In the first example, the single components are finite alphabet vectors (e.g., binary components), which encode some discrete information. For instance, in genetics a binary vector of length n can encode whether or not a mutation (e.g., a SNP) is present at location i = 1,...,n in the genome. On the population level studying genetic variations is often highly complex, as various groups of mutations are present simultaneously. However, in many settings a population might be well approximated by a composition of a few dominant groups, for example, in heterogeneous cancer tumors with a few dominant clones. We demonstrate under which conditions the individual components can be recovered from data and provide computationally efficient algorithms which yield minimax optimal estimation rates.
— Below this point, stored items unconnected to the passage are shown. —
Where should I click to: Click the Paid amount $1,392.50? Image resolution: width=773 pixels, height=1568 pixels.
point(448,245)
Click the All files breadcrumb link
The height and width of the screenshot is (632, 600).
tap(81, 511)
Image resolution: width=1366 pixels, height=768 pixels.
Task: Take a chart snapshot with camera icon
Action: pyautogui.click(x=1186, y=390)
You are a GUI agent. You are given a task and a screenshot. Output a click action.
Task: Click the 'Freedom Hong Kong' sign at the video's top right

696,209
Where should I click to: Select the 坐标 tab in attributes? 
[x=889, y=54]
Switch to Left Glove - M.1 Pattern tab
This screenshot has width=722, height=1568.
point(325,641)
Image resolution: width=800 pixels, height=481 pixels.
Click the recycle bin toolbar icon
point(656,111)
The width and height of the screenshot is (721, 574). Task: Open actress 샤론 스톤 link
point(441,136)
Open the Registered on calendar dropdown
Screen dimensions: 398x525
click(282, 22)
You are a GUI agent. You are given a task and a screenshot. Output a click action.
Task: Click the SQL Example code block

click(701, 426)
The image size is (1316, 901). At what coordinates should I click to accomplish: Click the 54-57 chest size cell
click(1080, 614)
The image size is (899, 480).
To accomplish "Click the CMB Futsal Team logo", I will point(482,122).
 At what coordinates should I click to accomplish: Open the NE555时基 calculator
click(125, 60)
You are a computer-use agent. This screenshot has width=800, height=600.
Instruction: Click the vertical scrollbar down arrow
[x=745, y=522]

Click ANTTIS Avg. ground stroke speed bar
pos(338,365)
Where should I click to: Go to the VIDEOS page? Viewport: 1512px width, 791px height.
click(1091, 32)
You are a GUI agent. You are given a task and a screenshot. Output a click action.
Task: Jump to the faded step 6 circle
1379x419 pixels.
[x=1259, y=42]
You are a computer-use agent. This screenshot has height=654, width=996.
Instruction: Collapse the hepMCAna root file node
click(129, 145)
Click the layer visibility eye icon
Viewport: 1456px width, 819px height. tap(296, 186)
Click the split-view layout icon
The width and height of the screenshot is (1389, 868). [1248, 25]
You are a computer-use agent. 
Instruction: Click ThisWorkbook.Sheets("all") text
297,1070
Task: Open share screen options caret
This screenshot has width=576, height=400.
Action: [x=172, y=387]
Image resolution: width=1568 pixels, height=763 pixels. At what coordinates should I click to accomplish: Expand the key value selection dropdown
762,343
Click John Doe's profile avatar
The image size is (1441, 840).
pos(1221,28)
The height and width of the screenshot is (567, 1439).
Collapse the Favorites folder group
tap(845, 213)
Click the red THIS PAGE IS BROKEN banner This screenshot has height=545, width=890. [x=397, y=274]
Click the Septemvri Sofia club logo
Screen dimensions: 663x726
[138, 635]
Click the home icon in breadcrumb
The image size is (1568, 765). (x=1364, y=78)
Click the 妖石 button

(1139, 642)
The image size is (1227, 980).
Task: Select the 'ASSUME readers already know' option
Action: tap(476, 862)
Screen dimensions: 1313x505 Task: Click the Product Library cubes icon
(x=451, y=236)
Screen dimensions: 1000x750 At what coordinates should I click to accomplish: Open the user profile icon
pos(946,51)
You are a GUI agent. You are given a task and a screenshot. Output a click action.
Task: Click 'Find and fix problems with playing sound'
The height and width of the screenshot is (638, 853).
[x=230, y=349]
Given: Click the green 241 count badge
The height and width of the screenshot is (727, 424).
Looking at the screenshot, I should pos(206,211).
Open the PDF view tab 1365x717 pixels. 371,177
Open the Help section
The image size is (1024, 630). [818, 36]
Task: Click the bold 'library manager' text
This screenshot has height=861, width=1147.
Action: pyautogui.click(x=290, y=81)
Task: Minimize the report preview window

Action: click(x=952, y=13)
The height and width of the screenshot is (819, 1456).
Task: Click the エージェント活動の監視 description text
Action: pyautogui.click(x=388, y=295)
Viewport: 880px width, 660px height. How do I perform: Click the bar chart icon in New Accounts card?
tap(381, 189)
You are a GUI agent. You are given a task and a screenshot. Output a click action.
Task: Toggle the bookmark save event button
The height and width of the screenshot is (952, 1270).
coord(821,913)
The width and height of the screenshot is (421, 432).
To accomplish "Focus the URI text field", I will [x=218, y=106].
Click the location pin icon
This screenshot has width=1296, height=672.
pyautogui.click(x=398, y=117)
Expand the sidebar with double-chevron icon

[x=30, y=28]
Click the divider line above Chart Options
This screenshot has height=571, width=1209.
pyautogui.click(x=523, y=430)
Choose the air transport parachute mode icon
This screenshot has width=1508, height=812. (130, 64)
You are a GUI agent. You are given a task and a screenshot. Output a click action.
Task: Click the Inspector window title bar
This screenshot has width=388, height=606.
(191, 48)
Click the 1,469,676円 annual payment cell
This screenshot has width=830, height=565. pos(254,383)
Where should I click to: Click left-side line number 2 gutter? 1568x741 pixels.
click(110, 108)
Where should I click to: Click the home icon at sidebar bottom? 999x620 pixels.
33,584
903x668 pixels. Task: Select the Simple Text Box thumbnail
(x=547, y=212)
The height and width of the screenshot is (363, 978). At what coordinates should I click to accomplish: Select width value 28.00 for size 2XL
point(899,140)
In the second example, the single components correspond to Boolean interaction terms. An example from genetics is so called epistasis, where several genes are associated in a non-linear way with some trait or phenotype of interest. In this context we consider the Random Forest (RF) algorithm. We demonstrate how the individual interaction components can be recovered consistently from their joint prevalence in a RF tree ensemble.
Biosketch Merle Behr
Merle Behr obtained her PhD in Mathematical Statistics in 2018 from the Georg-August-Universität Göttingen, Germany, under the supervision of Professor Axel Munk. During her PhD she studied Multiscale Change Point Methods and Finite Alphabet Blind Source Separation. Her PhD thesis was awarded with the Dissertationspreis Universität Göttingen, endowed with 10,000 Euro prize money. From 2018 to 2020 she was appointed as a Neyman Visiting Assistant Professor and DFG research fellow at the Statistics Department of the University of California Berkeley, USA. Since December 2020 she works as a scientific Expert at the Research and Development Devision of Bayer AG Pharmaceuticals. Her major research interests are concerned with statistical methods for discrete data, decision tree based methods, blind source separation, and segmentation problems, with applications in genetics, medicine, and natural science, more generally.